> **Textauszug**:
========================

Jesus loves me

Wir stellen Ihnen jede Woche junge, talentierte Fotografen vor. Diesmal: Michael Englert, der Menschen bei ihren Begegnungen mit Gott begleitet hat.


Name:
Michael Englert
Geboren: 1981 in Heidelberg
Ausbildung: Studium Kommunikationsdesign mit Schwerpunkt Fotografie an der FH Dortmund, derzeit Diplom bei Prof. Susanne Brügger
Website: www.michael-englert.com

Herr Englert, Ihre fotografische Arbeit "Christians", die wir hier vorstellen, porträtiert gläubige Menschen. Wie gläubig sind Sie selber? Und hat sich ihr Glauben verändert, nachdem sie diese Serie gemacht haben?
Ich komme aus einer teilweise sehr religiösen Familie, würde mich aber als Agnostiker bezeichnen. Die Begegnungen mit diesen Menschen und ihren Ansichten hat mich aber weder gläubiger noch atheistischer gemacht. Ich würde mir wünschen, glauben zu können, nicht nur wegen meiner Angst vor dem Tod. Aber vermutlich muss Glauben von innen heraus kommen.

Wie hat sich die Idee zu den Bildern weiterentwickelt?
Ursprünglich hatte ich 2005 für eine Seminararbeit ein paar Priester fotografiert, daraus entstand dann die Idee, auch situative Bilder zu machen, während einer Messe oder einer Taufe. Ich wollte die verschiedensten christlichen Strömungen fotografieren, von den Jesus Freaks bis zu den Katholiken. Aus heutiger Sicht denke ich, dass ich vor allem mit den Gläubigen zusammensein wollte, weil ich ein Bedürfnis hatte, über Gott zu reden, ihn zu suchen. Die Fotos sind dann aus dem Gespräch entstanden.

Meistgelesen diese Woche:

Wer sind diese Menschen und wie haben sie auf Sie reagiert?
Sie sind Glaubensangehörige unterschiedlicher christlicher Gemeinden, Priester evangelischer und katholischer Landeskirchen aber auch Anhänger von Freikirchen, Jesus Freaks, Adventisten und Heilsarmee. Alle berufen sich auf die Bibel - aber haben unterschiedliche Auslegungen. Viele haben sich über die Fotos gefreut, weil das Thema ja medial auch nicht mehr so wahrgenommen wird.

Gab es auch Glaubensrituale, die Sie sonderbar fanden?

========================

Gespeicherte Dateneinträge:
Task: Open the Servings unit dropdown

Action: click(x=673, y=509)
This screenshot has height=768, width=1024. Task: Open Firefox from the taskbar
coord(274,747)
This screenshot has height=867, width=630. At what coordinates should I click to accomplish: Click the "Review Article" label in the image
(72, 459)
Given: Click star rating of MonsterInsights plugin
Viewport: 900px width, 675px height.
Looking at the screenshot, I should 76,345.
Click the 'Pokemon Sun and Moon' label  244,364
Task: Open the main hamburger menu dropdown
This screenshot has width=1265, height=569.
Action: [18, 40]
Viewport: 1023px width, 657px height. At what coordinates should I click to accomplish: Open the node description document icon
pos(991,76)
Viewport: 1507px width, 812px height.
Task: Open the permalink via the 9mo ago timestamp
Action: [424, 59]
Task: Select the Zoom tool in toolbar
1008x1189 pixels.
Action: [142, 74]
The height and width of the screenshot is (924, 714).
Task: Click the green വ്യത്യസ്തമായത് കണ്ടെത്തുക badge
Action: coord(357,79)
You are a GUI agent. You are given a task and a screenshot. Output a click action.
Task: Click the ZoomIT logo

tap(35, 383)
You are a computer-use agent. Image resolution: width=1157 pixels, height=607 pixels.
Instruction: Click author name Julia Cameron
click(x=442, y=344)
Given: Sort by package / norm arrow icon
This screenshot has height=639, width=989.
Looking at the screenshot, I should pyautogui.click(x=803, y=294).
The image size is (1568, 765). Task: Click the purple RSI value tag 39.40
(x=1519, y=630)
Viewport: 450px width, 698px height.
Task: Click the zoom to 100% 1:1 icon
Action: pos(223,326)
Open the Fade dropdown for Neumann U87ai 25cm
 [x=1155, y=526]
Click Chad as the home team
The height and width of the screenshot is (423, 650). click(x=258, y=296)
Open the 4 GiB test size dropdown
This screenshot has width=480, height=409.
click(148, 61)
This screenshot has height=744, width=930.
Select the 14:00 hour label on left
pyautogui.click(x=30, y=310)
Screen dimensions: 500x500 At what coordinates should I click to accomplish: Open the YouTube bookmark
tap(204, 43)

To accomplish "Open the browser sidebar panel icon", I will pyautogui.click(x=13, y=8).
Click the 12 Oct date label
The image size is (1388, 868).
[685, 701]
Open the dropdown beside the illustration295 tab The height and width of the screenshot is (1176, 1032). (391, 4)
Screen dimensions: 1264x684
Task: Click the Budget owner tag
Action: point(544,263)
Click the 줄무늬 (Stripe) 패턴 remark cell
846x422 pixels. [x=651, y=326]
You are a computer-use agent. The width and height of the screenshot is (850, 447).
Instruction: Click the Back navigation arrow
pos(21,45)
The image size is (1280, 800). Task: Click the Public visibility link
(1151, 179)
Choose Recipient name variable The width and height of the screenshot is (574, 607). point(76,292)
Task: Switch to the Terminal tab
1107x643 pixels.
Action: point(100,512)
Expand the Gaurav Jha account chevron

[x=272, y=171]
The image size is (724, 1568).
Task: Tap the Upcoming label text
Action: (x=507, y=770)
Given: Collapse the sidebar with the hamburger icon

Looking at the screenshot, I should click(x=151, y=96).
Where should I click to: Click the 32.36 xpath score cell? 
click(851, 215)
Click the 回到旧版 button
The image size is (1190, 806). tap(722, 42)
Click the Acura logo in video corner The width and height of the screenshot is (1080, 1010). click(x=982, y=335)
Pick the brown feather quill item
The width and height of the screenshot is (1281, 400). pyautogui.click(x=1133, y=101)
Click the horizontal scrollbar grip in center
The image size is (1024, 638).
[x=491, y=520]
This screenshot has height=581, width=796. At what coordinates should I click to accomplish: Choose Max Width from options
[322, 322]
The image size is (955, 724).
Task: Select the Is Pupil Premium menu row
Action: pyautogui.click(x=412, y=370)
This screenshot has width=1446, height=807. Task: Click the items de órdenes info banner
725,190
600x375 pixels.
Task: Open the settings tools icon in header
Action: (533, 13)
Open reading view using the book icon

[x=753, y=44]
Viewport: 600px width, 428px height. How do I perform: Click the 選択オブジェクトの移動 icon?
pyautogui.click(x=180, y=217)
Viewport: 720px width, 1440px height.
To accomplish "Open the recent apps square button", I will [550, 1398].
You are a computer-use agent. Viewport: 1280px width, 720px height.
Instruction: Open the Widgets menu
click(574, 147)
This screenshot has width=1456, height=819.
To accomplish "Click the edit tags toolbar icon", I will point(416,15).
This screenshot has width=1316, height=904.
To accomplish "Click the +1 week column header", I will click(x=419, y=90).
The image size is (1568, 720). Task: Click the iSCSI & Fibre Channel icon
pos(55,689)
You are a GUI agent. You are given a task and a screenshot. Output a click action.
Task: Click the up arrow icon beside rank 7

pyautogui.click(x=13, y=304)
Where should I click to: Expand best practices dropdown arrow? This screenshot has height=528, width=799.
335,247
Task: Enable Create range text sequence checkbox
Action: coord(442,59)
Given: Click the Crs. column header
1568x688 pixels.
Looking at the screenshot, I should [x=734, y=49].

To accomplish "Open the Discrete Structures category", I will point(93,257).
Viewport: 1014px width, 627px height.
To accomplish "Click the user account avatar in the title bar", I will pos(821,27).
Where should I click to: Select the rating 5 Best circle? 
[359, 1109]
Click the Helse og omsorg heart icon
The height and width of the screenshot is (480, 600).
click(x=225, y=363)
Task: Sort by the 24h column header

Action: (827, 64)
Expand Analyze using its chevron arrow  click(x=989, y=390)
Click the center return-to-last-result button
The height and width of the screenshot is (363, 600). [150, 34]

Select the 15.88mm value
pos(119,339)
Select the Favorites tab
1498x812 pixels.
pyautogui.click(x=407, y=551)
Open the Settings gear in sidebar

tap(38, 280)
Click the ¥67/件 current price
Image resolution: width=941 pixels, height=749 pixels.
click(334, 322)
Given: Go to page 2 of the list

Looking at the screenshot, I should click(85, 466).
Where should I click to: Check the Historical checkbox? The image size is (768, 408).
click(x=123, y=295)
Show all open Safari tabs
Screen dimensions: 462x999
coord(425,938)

========================

> **Aufgabe**: Führen Sie das Interview mit dem Fotografen Michael Englert im Anschluss an die zuletzt gestellte Frage weiter. Die Datensätze spielen hierfür keine Rolle.

> **Lösung**:
Das war 2005, als ich meinen Onkel, einen ehemaliger Pastor einer freikirchlichen Gemeinde, auf eine Rumänien-Reise begleitet habe. Dort wurde eine Suppenküche für die Kinder der in Slums wohnenden Roma und Sinti eingerichtet und gemeinsame Gottesdienste gefeiert. Während einer Messe wurde ich Zeuge eines Rituals namens "Slain in the Spirit", übersetzt etwa: Ruhen im Geist. Dabei legt der Priester den Anwesenden die Hand auf die Stirn, worauf einige die Kraft in den Beinen verlieren, zusammensacken, minutenlang liegenbleiben und angeblich nicht wieder aufstehen können. Manche Kinder haben angefangen zu weinen, wirkten sehr aufgewühlt, es war eine unglaublich emotionale Stimmung. Wie ich später nachgelesen habe, gibt es einige umstrittene Praktiken, vor allem bei evangelikalen Christen, wie zum Beispiel Zungenreden und Heilungsgottesdienste, bei denen angeblich Gliedmaßen nachwachsen.

Die Menschen wirken alle seltsam weich und verklärt, aber nicht wirklich glücklich. Was hat das alles Ihrer Meinung nach mit Glauben zu tun?
"Seltsam weich" finden Sie? Das habe ich bisher noch nicht gehört. Vielleicht wirken die Menschen vor meiner Kamera immer so? Ich habe versucht unvoreingenommen, auch etwas naiv an das Thema ranzugehen, aber dann am Ende vielleicht die etwas verklärteren, skurrileren Bilder ausgewählt. Ich denke, die Wahrnehmung ist sehr subjektiv. Aus meiner Sicht wirken manche Menschen auf den Bildern auch glücklich. In den Gottesdiensten habe ich sie sehr demütig erlebt und finde, Nichtreligiöse könnten an ihrer demütigen Seite arbeiten, sie öfter zeigen. Wenn Sie darauf hinauswollen, dass Gläubige auch nicht glücklicher sind, dann kann ich das zum Teil bestätigen. Aber ich bin mir sicher, dass die meisten insofern glücklicher sind, weil sie leichter sterben, nicht so sehr am Leben festhalten. Das können viele Altenpfleger bestimmt bestätigen, die kennen den Unterschied vom Sterben eines Gläubigen und dem eines Atheisten.